What To Put In a Scope Doc
I believe this is a process that is concise, clear, and addresses more of the issues, without prescribing a solution before it is solved:
- problem
- raw idea (without designing anything... just what do we need?)
- a breakdown of the scopes into broad chunks/categories
- sketches, not designs, that communicate intention, not solution
- how interactivity works (multimedia has many elements "between the lines" that need to be thought through)
- any possible risks that can be envisioned up front can save us wasting time on unnecessary scope that we want to avoid
- any intentional no-gos (constrain the scope by clearly stating what NOT to do)
From this sort of document, developers + designers can sit down and talk about how they might go about realizing these requirements; which is a separate concern from the product intentions and can be handled differently by different teams as they see fit. It's a lot harder to be agile when everything is already decided. There may be alternate solutions or tradeoffs or data structures or compositions or syntheses which aren't apparent at a high level (nor do they need to be).
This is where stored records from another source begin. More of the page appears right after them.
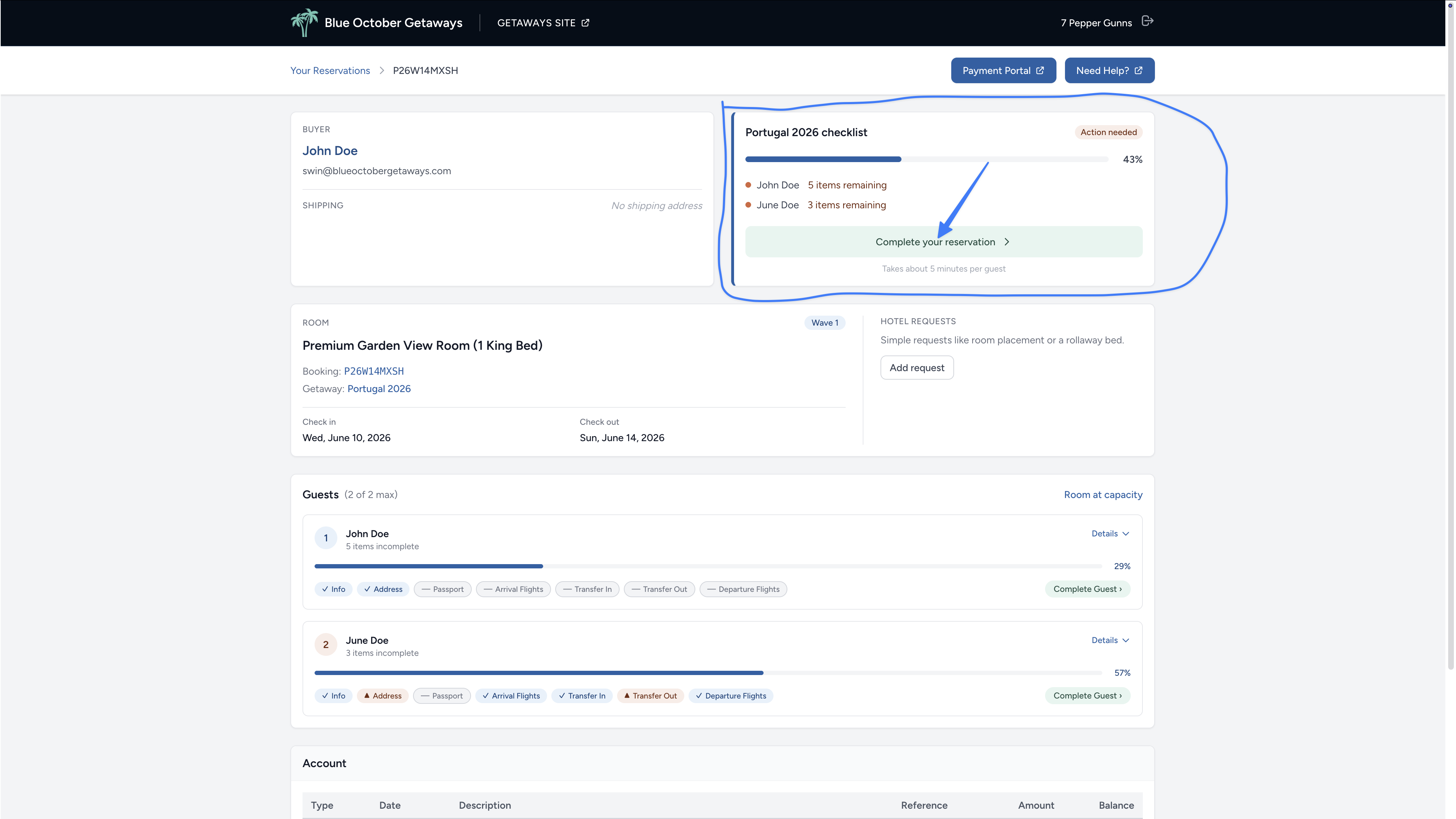Screen dimensions: 1456x819
Task: Click the logout icon beside 7 Pepper Gunns
Action: tap(1147, 21)
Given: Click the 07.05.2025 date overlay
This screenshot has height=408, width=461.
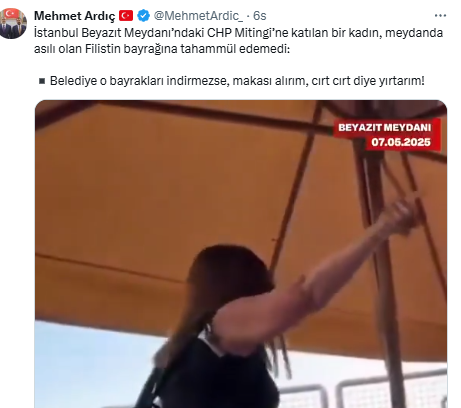Looking at the screenshot, I should [x=401, y=142].
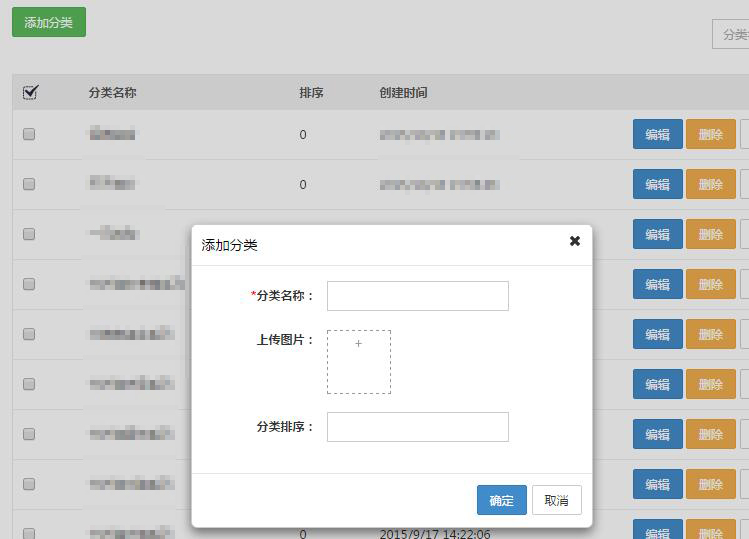The image size is (749, 539).
Task: Toggle the select-all checkbox in table header
Action: tap(30, 93)
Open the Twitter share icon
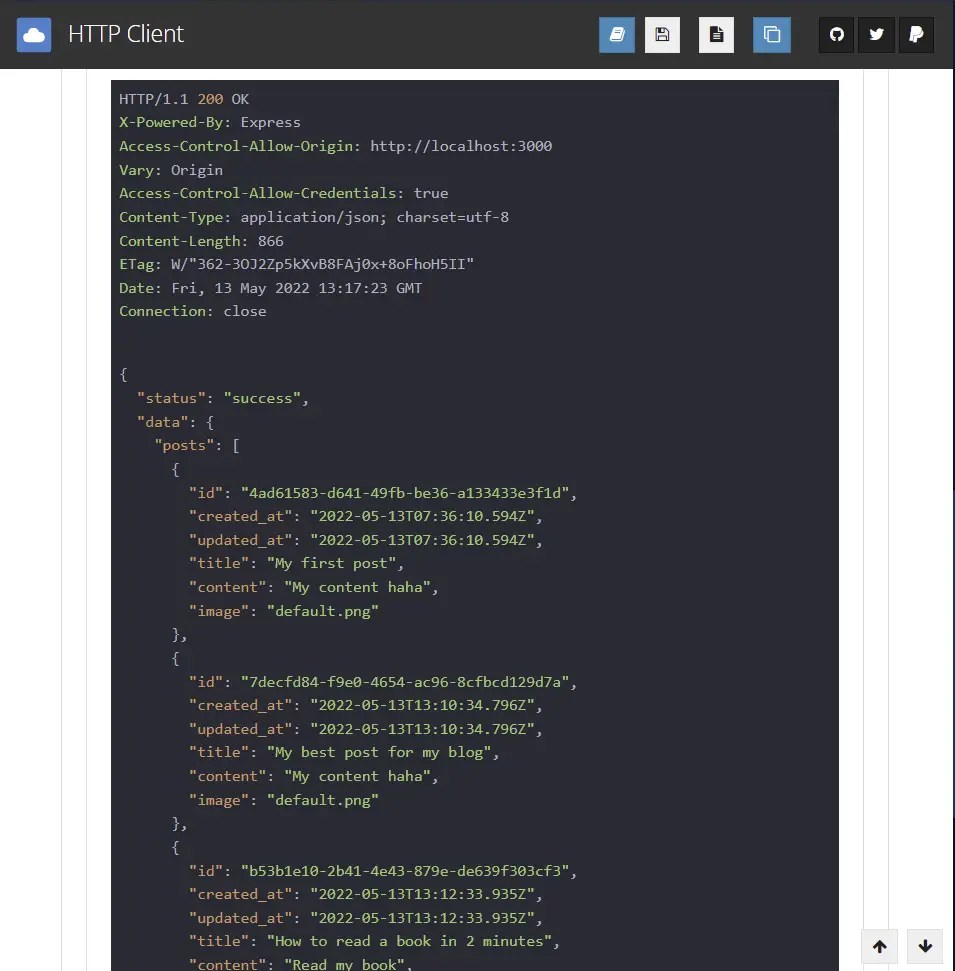Image resolution: width=955 pixels, height=971 pixels. pos(876,34)
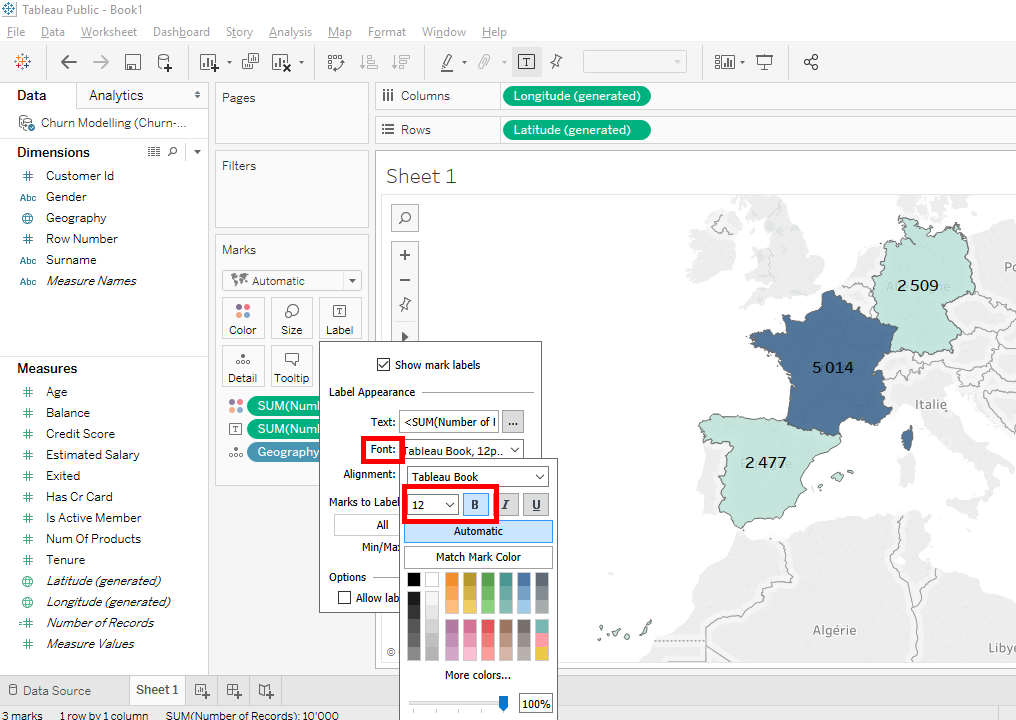Viewport: 1016px width, 720px height.
Task: Open the Worksheet menu
Action: (109, 32)
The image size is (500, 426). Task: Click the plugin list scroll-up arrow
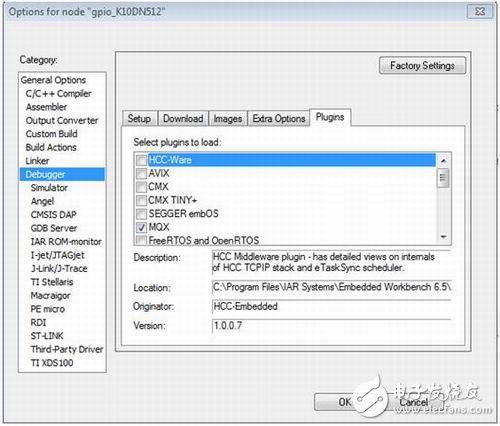[443, 161]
The goal of a scope document should be to communicate intention and desire and constrain the problem domain down to a level that can be acted upon. That's it. The design should evolve alongside the code, each informing the other. We won't know the true nature of an interactive problem until we can actually interact with it, and at that stage it might look a lot different than it did on paper. We will need to change and pivot. Our process should have that as a core tenant.